Juan el Bautista por decirle la verdad a Herodes le costó la vida, al ser decapitado (v.10-11). Él no podía quedarse callado ante el pecado de adulterio e incesto que estaba cometiendo Herodes el Tetrarca, al estar con la mujer de su hermano Felipe (v.3-4). Juan sabía que su responsabilidad era señalar el pecado con la intención de que este hombre dejara de seguir pecando (v.4). Juan sabía que no decir la verdad era encubrir y hacerse cómplice del pecado. Pero también estaba consciente que por decir esta verdad le podía costar la vida. ¿Por qué Dios dejó que Herodes cortara la cabeza de su siervo Juan y dejo con vida a quienes estaban en pecado de incesto? La gran lección es que un hijo de Dios, o un siervo de Dios siempre debe ser leal a Dios, a su fe, a su Palabra, a lo que se le ha ordenado hacer, decir la verdad, y señalar el pecado aun cuando este sea de los líderes principales en la iglesia.

En todas partes del mundo, el incesto es un delito, es un pecado, es algo que va en contra de la voluntad de Dios, y de los estándares de la sociedad, pese que en algunos países permiten ciertas relaciones entre parientes. Sin embargo, Dios estipuló en Levítico los niveles prohibidos de relaciones entre parientes. Herodes estaba violando esta ley, por lo tanto, Juan estaba obligado a señalarle el pecado. Juan lo hizo, pero le costó la vida, aunque nos deja una gran lección. La verdad siempre ha de decirse, hay que saberla decir, requiere carácter, decisión, respeto, amor, y sabiduría. Con todo, y en todo, el cristiano siempre tiene y debe decir la verdad aunque esto algunas veces duela. Pero como popularmente se dice, es mejor decir la verdad aunque duela en vez de vivir en la mentira toda la vida. Aunque no hay mentira que dure 100 años, porque esta es descubierta cuando la verdad llega, y como tan segura es la luz que llega todos los días, así es seguro que la verdad llega pero también las consecuencias.
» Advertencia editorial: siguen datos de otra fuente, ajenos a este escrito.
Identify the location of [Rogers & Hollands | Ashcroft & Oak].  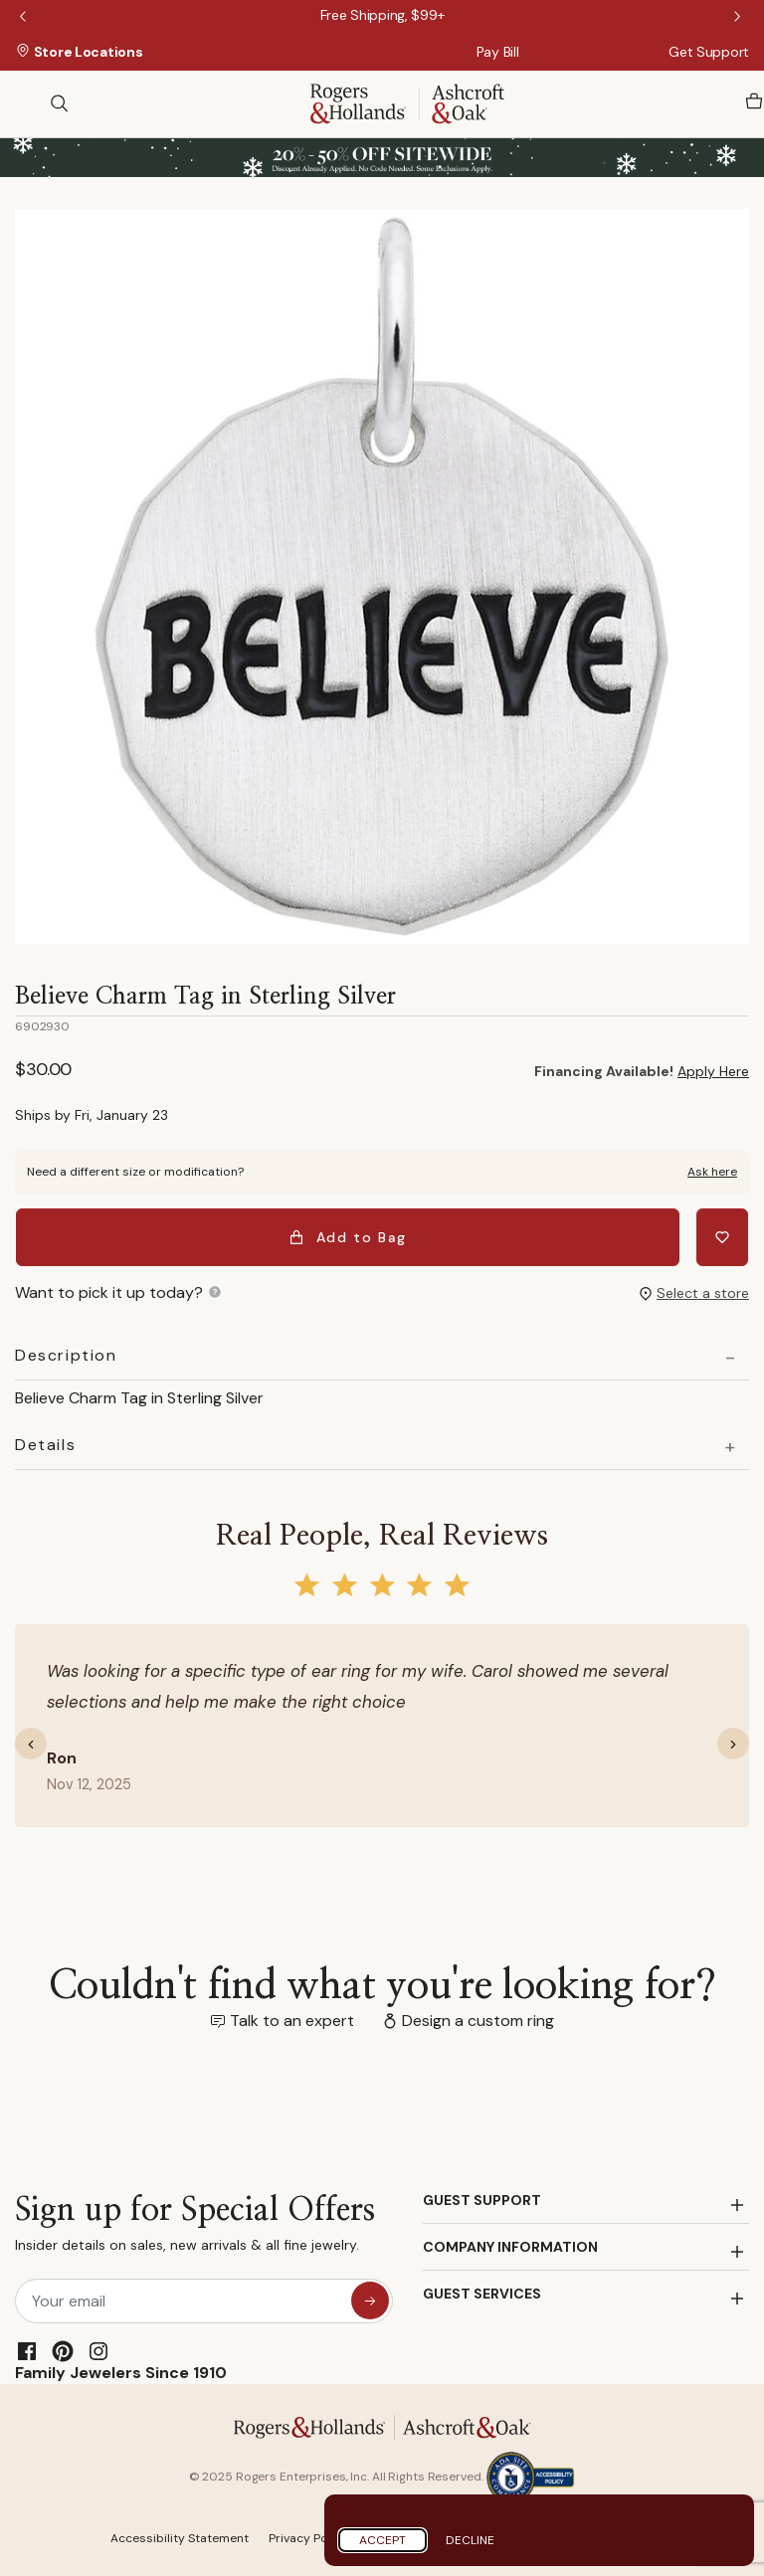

Este es el reto para todos hoy. Seamos honestos, digamos la verdad, no mintamos por nada, y aunque por decir la verdad nos toque pagar muy caro, pero tarde o temprano, Dios nos premiara por nuestra veracidad. Nunca hable de una persona si no está frente de usted, si es honesto, valla donde la persona y dígale lo que no está bien. Si es un pecado lo que ha visto en otra persona, no se lo diga a una tercera, valla donde está el pecador, y con amor, carácter y sabiduría; hágale ver el pecado en que esta, pero no lo denigre a espaldas, eso es mentira, es pecado, e hipocresía. Juan fue donde Herodes, y frente a él, le señalo el pecado. Aprendamos del carácter, honestidad, y valor de Juan. La Iglesia y esta sociedad en que vivimos necesitan rescatar la cultura de la verdad, un estilo de vida basado en la honestidad, sinceridad, integridad y verdad.